File: "符合 4x6.mkpdf"!
Repaired Text Encoding!
Location: "Macintosh HD/System/Library/Image Capture/Automatic Tasks/MakePDF.app/Contents/Resources/
zh_TW.lproj/"!
!
File: "符合 8x10.mkpdf"!
Repaired Text Encoding!
Location: "Macintosh HD/System/Library/Image Capture/Automatic Tasks/MakePDF.app/Contents/Resources/
zh_TW.lproj/"!

Message was edited by: The Dude Abides

Sep 12, 2009 2:44 PM in response to The Dude Abides

I have several WD Home Edition that can use Firewire or USB...

I have no problems booting off the drives with either 10.5 or 10.6 or 10.6.1 connected via Firewire 800 to 400 adapter.

Are you positive you have formatted the external drives using the GUID partition map?
If you are using the Apple partition map, they will not boot.

Again, mine work just fine and I see no difference in running from the Internal or the external as the speeds are both 5200 I believe...

Sep 12, 2009 3:10 PM in response to Joseph Kriz

Once I clear off the WD, I will look at formatting before I wipe it, but as I said, WD support told me they do not recommend using any of these drives as a start-up, bootable disc. Only to transfer info back and forth. And, yes, it/they worked fine in 10.4 and 10.5, whatever the format is/was. Only, as I said, in 10.6, the drive was not seen in Startup Disc. I'm not as concerned with why as I am with it doesn't work under a new OS. It worked, now it doesn't, it's replaced. If yours will start up your machine, more power to you, you just saved a couple of hundred bucks and some time. On my 1-year old iMac 24" in perfect running order and with no hacks or other strangeness on it, WD is a doorstop when it comes to 10.6 and running as the startup disc. The G is running 7200rpm, according to the box it came in. It was seen, it started up, I was able to run diagnostics on my internal drive, I'm happy now.

Sep 13, 2009 8:54 AM in response to The Dude Abides

I'm another unhappy WD external drive owner.
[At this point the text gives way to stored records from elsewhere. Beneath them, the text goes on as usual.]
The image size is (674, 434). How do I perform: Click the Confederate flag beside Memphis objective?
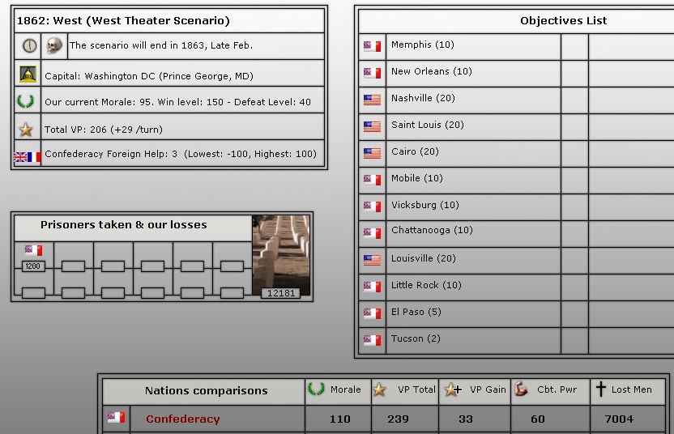[372, 46]
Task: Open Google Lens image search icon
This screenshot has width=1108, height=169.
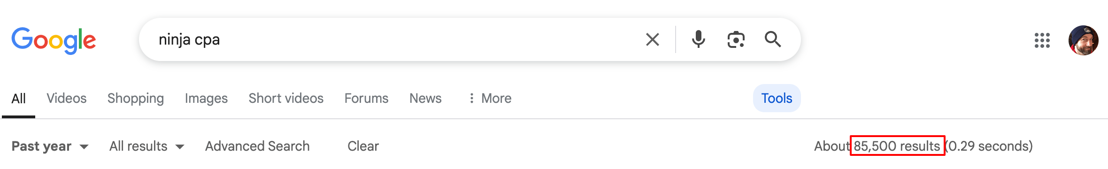Action: pyautogui.click(x=736, y=39)
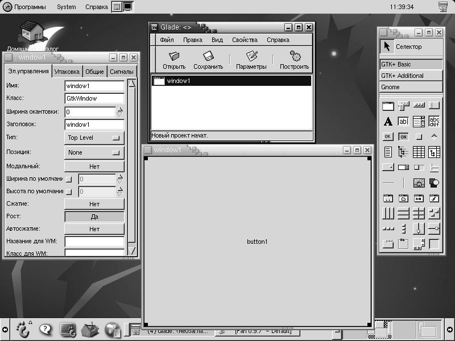455x341 pixels.
Task: Open the Позиция dropdown showing None
Action: [x=94, y=152]
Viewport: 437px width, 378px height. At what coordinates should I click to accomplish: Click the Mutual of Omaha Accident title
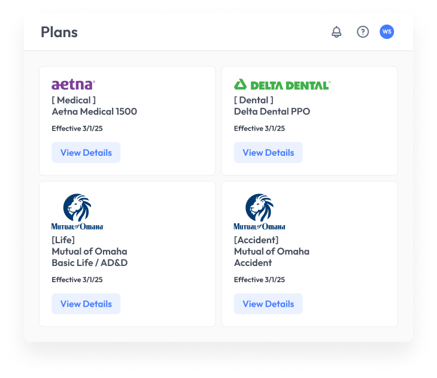[x=271, y=257]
I just installed SL this week, and today I wanted to restart from my external drive (Icy Dock enclosure with WD inside) to do some DiskWarrior maintenance but it wouldn't mount.
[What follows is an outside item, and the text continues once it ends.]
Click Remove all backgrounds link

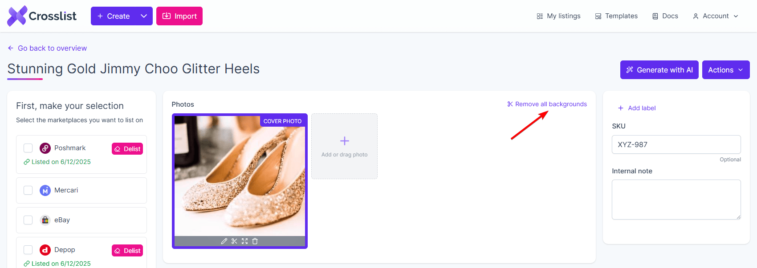tap(547, 104)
Is the consensus here that I have to buy a drive from a different manufacturer in order to boot from it? What brands of internal drives (in an external enclosure) will work? I already have a great enclosure, just need the drive itself.
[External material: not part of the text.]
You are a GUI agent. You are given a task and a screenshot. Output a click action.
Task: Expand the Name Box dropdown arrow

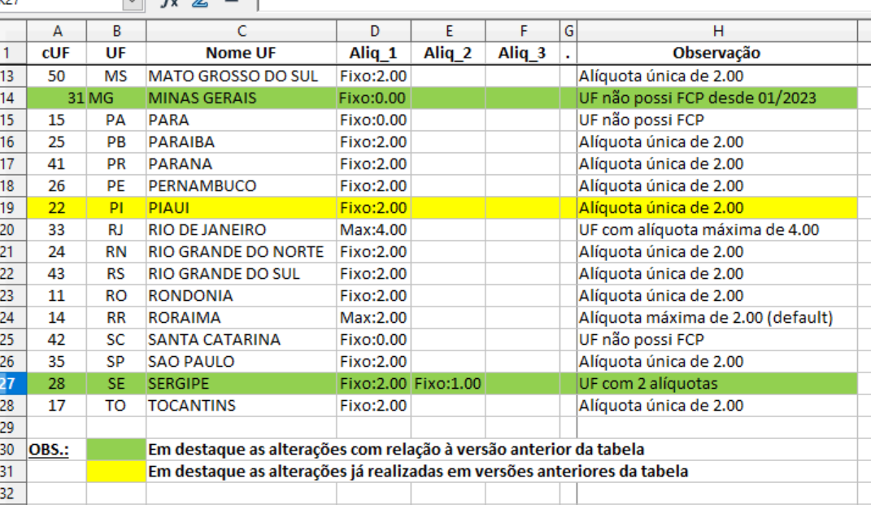(x=132, y=4)
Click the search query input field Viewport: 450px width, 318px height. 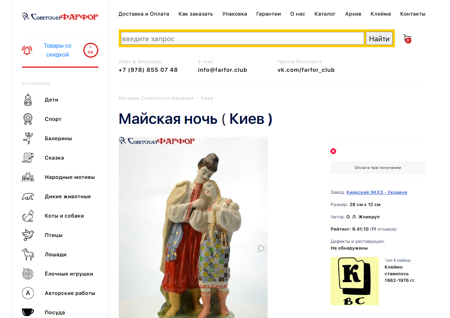[x=242, y=38]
Message was edited by: Badlydrawnboy

Sep 13, 2009 10:26 AM in response to Badlydrawnboy

WD tech support told me three times (I kept asking in disbelief) that their machines (giving him the benefit of the doubt, I was talking about a Home Edition, but it sounded like ALL WDs) are not to be used as a startup drive due to slower speeds than the internal, and that they "throw" errors. Sounded like what comes out of a dog's hindquarters (no, not fleas) to me. He also referenced a FAQ on their home page stating the same, but at that moment I had moved past WD and haven't bothered to look for it. My G Drive works great, started right up (GUID format from the git go), and is prettier, too. Ran DW and all now is happy. Some have reported success here with WDs, my experience was more... unhappy..., and I guess you can either wait for Apple to fix 10.6 firewire, WD to fix connectivity, read the FAQ and realize WD doesn't intend for their stuff to boot, or buy a new one. Not a consensus, just one man's opinion.